■ PAGE EXTRACT:
start

Next, copy the import cypher script and CSV files into Neo4j’s import folder:

podman cp \
    target/*-native-image-source-jar/reports \
    testneo4j:/var/lib/neo4j/import

podman cp import.cypher testneo4j:/var/lib/neo4j

After copying all the files, invoke the import script:

podman exec testneo4j bin/cypher-shell -u neo4j -p ${NEO_PASS} -f import.cypher

Once the import completes (shouldn’t take more than a couple of minutes), go to the Neo4j browser, and you’ll be able to observe a small summary of the data in the graph:

Neo4j database information after import

The data above shows that there are ~60000 methods, and just over ~200000 edges between them. The Quarkus application demonstrated here is very basic, so there’s not a lot we can explore, but here are some example queries you can run to explore the graph in more detail. Typically, you’d start by looking for a given method:

match (m:Method) where m.name = "hello" return *

From there, you can narrow down to a given method on a specific type:

match (m:Method) where m.name = "hello" and m.type =~ ".*GreetingResource" return *

Once you’ve located the node for the specific method you’re after, a typical question you’d want to get an answer for is: why does this method get included in the call tree? To do that, start from the method and look for incoming connections at a given depth, starting from the end method. For example, methods that directly call a method can be located via:

match (m:Method) <- [*1..1] - (o) where m.name = "hello" return *

Then you can look for direct calls at depth of 2, so you’d search for methods that call methods that call into the target method:

match (m:Method) <- [*1..2] - (o) where m.name = "hello" return *

You can continue going up layers, but unfortunately if you reach a depth with too many nodes, the Neo4j browser will be unable to visualize them all. When that happens, you can alternatively run the queries directly against the cypher shell:

podman exec testneo4j bin/cypher-shell -u neo4j -p ${NEO_PASS} \
  "match (m:Method) <- [*1..10] - (o) where m.name = 'hello' return *"

Used Packages/Classes/Methods Reports

used_packages, used_classes and used_methods text file reports come in handy when comparing different versions of the application, e.g. why does the image take longer to build? Or why is the image bigger now?

Further Reports

Mandrel can produce further reports beyond the ones that are enabled with the -Dquarkus.native.enable-reports option. These are called expert options and you can learn more about them by running:

podman run quay.io/quarkus/ubi-quarkus-mandrel:21.3-java11 --expert-options-all

To use these expert options, add them comma separated to the -Dquarkus.native.additional-build-args parameter.

Build-time vs Run-time Initialization

Quarkus instructs Mandrel to initialize as much as possible at build time, so that runtime startup can be as fast as possible. This is important in containerized environments where the startup speed has a big impact on how quickly an application is ready to do work. Build time initialization also minimizes the risk of runtime failures due to unsupported features becoming reachable through runtime initialization, thus making Quarkus more reliable.

The most common examples of build-time initialized code are static variables and blocks. Although Mandrel executes those at run-time by default, Quarkus instructs Mandrel to run them at build-time for the reasons given.

end

■ TO BE DONE:
(1) In the Quarkus native image reports walkthrough, which parameter takes the Mandrel expert options, and how are they separated?
(2) Carry on the Quarkus native image reports walkthrough, starting after its final sentence.

■ AVAILABLE DATA:
start

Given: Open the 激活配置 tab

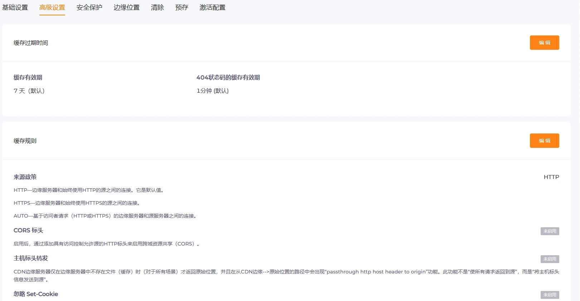Looking at the screenshot, I should (213, 8).
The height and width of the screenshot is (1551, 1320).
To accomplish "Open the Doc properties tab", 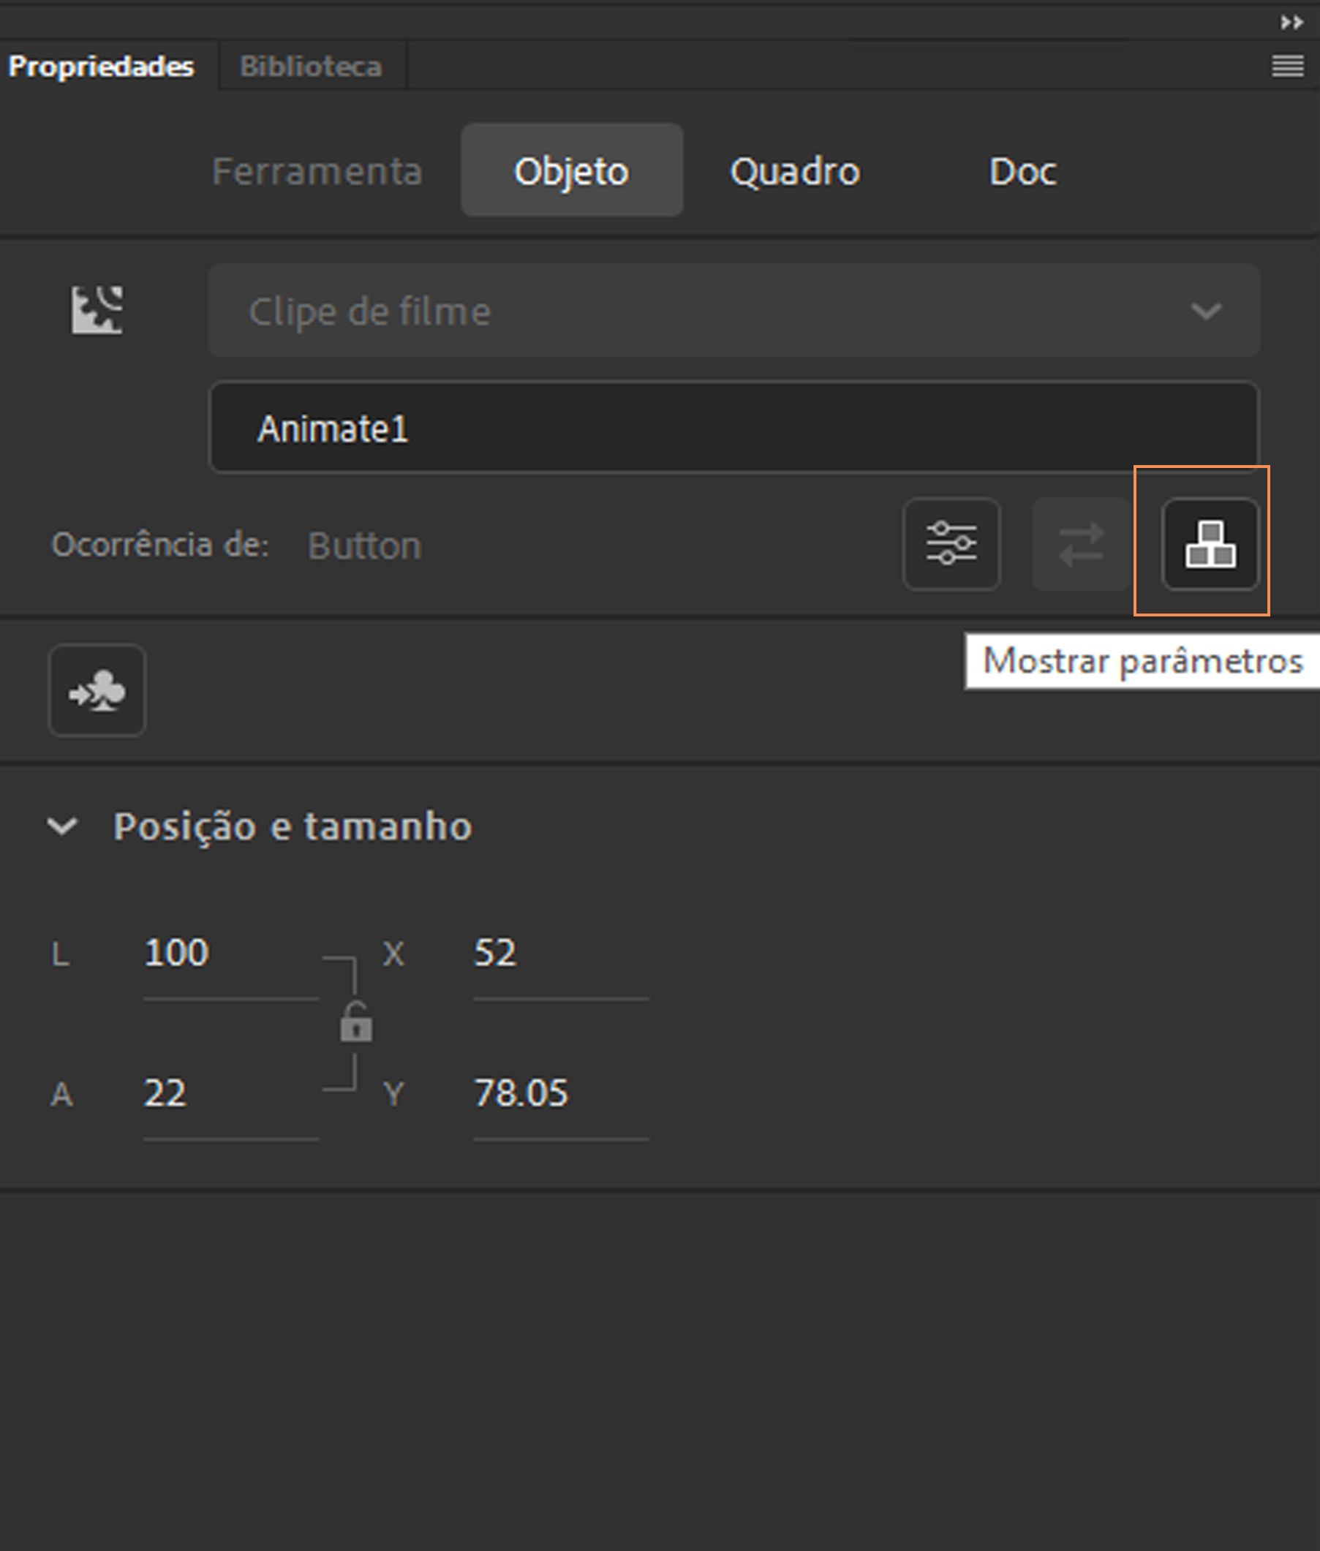I will tap(1022, 171).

end

■ SOLVED TASKS:
(1) They go in the -Dquarkus.native.additional-build-args parameter, separated by commas.

(2)
This means that any static variables initialized inline, or initialized in a static block, will keep the same value even if the application is restarted. This is a different behaviour compared to what would happen if executed as Java.

To see this in action with a very basic example, modify the GreetingResource in the application to look like this:

@Path("/hello")
public class GreetingResource {

    static long firstAccess;

    static {
        firstAccess = System.currentTimeMillis();
    }

    @GET
    @Produces(MediaType.TEXT_PLAIN)
    public String hello() {
        return "Hello RESTEasy, first accessed: " + firstAccess;
    }
}

Rebuild the binary using:

./mvnw package -DskipTests -Pnative -Dquarkus.native.container-build=true \
    -Dquarkus.native.builder-image=quay.io/quarkus/ubi-quarkus-mandrel:21.3-java11

Run the application in one terminal:

./target/code-with-quarkus-1.0.0-SNAPSHOT-runner

Send a GET request multiple times from another terminal:

curl http://localhost:8080/hello # run this multiple times

to see how the current time has been baked into the binary. This time was calculated when the binary was being built, hence application restarts have no effect.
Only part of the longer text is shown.